Dramatic color changes in root “seed” stock are easy to spot and eliminate; however, during meristem-tip culture and routine tissue culture multiplication, it can be difficult to detect more subtle changes that can affect root shape and yield. This is of particular concern because of the small number of tissue culture plants used to generate the tens of thousands of plants required for planting acres of land for grower foundation seed. A mutation in one of these initial increase plants would be multiplied greatly and go virtually undetected until the crop is harvested.
Using DNA fingerprinting technology, we have been able to detect variation in some mutant versus true-to-type plant fingerprint profiles. Unfortunately, some plants with varying degrees of mutations differ little in fingerprint profiles. The problem is that just one probe, akin to one used to detect a specific virus, is not available. Mutations likely occur in many different genes, hence our interest in using a new technique called DNA microarrays to examine the entire plant genome.
Essentially, DNA microarrays contain tens of thousands of probes for detecting thousands of active plant genes simultaneously. The detection process is similar to the one described above for viruses. In this case, however, we extract plant RNA, which contains a class of RNA called messenger RNA or RNA transcripts. These RNA transcripts are used in the plant cell as a template to generate the actual protein for a given gene. Comparing DNA microarrays for true-to-type plants and mutant plants should show us genes inactivated (no messenger RNA) because of a mutation. This is an expensive and laborious technique but may ensure our ability to maintain and propagate true-to-type plants of a variety.

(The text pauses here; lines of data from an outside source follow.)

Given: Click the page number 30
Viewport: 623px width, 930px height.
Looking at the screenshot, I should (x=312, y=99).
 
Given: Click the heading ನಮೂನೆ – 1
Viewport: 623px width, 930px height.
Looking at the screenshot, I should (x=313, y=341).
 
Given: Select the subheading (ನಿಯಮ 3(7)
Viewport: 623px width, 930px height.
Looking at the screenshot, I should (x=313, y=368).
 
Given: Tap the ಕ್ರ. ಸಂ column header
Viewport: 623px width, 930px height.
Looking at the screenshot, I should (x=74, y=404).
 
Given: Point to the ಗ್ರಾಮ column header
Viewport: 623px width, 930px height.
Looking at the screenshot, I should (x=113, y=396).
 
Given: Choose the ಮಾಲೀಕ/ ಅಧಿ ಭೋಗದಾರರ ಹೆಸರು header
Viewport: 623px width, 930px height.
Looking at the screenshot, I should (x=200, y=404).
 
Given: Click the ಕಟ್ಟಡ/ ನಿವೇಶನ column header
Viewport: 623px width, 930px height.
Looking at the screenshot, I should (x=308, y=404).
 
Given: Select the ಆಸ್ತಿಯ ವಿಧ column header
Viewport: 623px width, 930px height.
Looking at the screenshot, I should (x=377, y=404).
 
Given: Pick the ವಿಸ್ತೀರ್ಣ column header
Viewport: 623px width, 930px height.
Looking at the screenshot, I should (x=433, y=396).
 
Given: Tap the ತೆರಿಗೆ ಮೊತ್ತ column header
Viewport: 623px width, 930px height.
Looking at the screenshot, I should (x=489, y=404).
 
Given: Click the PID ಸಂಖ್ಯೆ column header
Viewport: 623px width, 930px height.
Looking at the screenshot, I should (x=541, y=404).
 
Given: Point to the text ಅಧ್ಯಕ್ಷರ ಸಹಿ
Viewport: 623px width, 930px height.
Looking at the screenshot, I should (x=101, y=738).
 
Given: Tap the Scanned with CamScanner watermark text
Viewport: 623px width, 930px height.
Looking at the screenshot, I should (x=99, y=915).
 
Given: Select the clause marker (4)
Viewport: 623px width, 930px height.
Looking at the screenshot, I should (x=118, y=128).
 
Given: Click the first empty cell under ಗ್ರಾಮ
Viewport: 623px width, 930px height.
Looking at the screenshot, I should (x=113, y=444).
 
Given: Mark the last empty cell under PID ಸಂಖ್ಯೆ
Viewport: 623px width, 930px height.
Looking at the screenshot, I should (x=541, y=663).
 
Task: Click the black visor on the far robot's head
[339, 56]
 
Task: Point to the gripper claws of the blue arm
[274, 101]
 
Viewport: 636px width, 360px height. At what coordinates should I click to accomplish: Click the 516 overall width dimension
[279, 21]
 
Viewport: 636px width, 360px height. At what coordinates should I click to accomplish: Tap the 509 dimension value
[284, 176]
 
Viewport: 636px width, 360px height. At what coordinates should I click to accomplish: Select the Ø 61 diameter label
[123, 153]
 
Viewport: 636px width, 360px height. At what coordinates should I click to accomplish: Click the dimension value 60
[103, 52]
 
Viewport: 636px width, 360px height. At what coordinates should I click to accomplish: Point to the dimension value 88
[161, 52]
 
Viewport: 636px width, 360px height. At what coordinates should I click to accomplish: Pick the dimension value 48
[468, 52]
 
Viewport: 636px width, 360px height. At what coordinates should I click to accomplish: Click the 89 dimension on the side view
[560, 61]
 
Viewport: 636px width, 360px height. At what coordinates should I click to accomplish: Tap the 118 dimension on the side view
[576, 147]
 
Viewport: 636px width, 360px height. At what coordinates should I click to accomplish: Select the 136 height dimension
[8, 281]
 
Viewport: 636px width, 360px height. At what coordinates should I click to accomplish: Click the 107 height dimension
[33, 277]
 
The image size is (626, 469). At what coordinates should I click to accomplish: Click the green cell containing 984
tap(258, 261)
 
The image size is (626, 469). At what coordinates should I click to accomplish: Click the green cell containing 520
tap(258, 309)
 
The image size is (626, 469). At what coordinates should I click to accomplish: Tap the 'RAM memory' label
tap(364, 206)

Resistance to Viruses and Other Pathogens
Disease resistance has been used to control many important sweet potato diseases caused by bacteria, fungi and nematodes. It is the most economical means of disease control from a farmer’s perspective because it can reduce reliance on chemicals for disease control. However, it can take many years to identify a suitable source of resistance for any particular disease. Using time-consuming screening methods, it can require many more years to incorporate resistance into a desirable variety.

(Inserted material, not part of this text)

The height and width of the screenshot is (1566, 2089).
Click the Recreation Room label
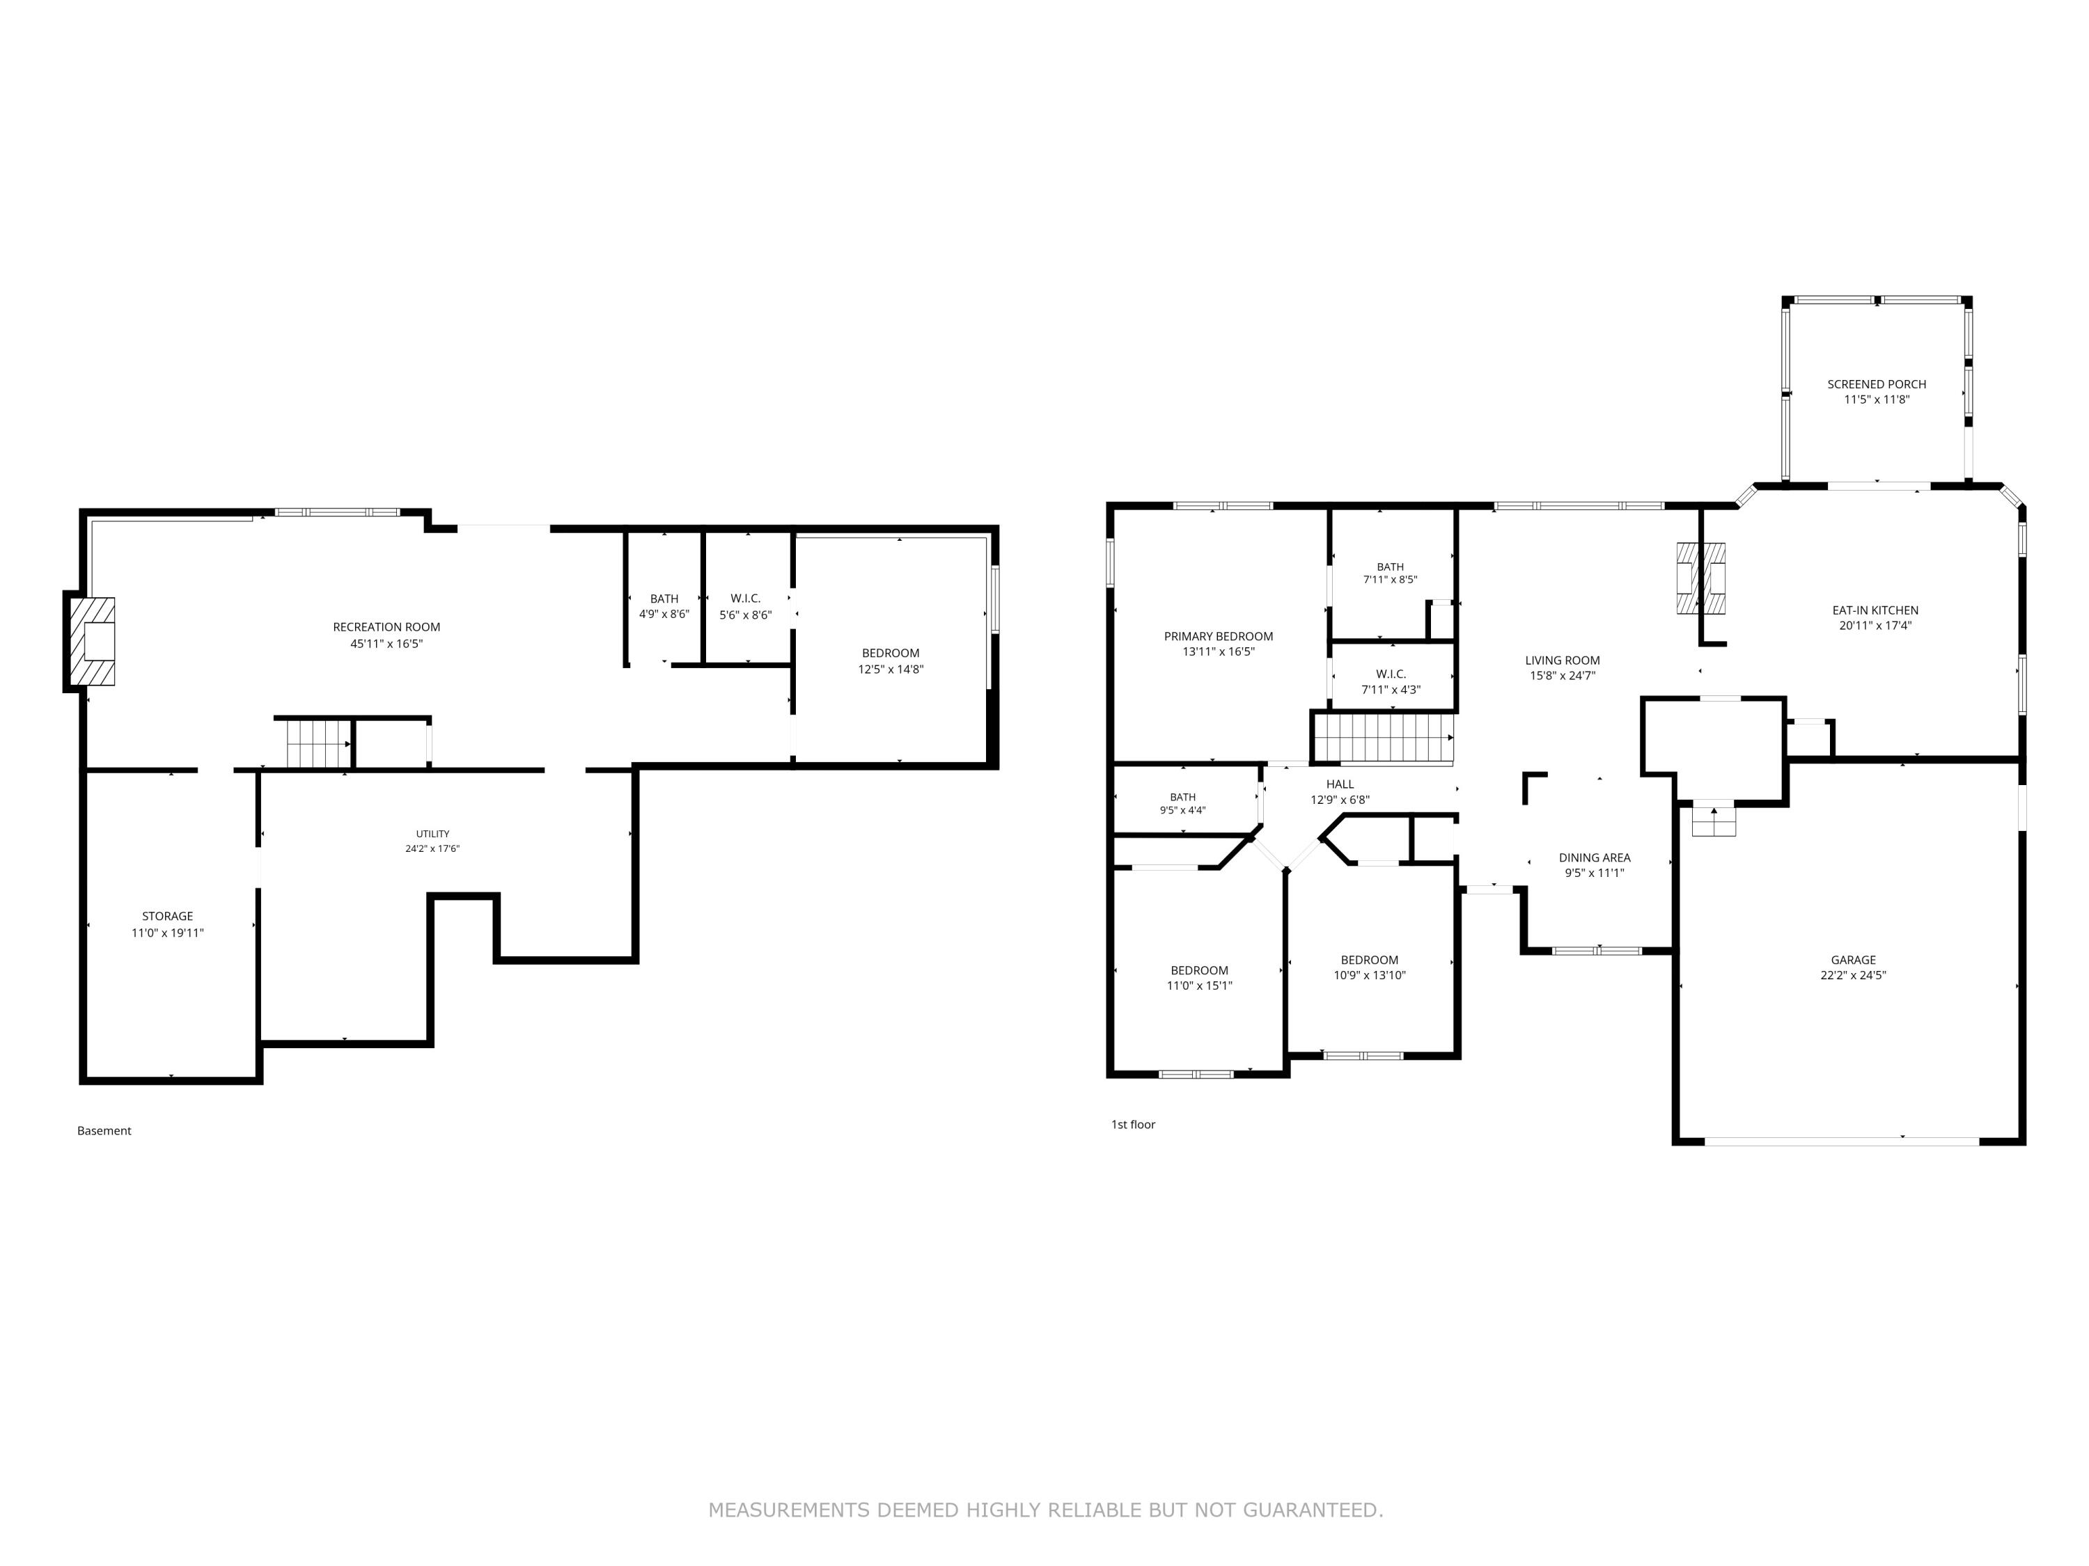click(x=386, y=627)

Breeding for resistance appears even more daunting for sweet potato viruses. Symptoms often do not correlate with effects viruses have on their host plants. There is a complex of viruses potentially involved. And efforts to date have identified few sources of virus resistance in sweetpotato germplasm.

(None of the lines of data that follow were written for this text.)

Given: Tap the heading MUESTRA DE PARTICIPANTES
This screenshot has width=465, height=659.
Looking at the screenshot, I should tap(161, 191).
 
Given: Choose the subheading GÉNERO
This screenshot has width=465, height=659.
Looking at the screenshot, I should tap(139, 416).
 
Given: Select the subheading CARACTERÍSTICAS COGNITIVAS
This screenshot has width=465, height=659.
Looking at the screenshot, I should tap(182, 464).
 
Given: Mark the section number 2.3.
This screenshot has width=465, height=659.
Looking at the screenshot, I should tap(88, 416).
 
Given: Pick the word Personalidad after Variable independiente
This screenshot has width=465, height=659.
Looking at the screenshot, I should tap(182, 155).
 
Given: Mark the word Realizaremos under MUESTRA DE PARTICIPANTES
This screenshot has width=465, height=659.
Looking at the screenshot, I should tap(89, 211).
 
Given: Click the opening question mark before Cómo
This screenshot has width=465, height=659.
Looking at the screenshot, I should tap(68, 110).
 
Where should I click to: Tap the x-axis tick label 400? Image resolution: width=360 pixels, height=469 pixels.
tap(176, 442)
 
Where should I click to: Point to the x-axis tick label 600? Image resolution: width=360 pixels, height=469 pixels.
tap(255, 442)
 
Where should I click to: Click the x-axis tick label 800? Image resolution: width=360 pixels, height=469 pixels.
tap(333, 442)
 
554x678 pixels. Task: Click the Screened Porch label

Biotechnology offers several tools that might be applied to these problems. As indicated, real-time PCR is being investigated as a means of quantifying viruses in plants that could be used to identify whether breeding lines are able to resist viruses by suppressing replication of the virus. Future research will be directed at determining if molecular markers can be used to identify resistant lines without the necessity of labor-intensive screening methods.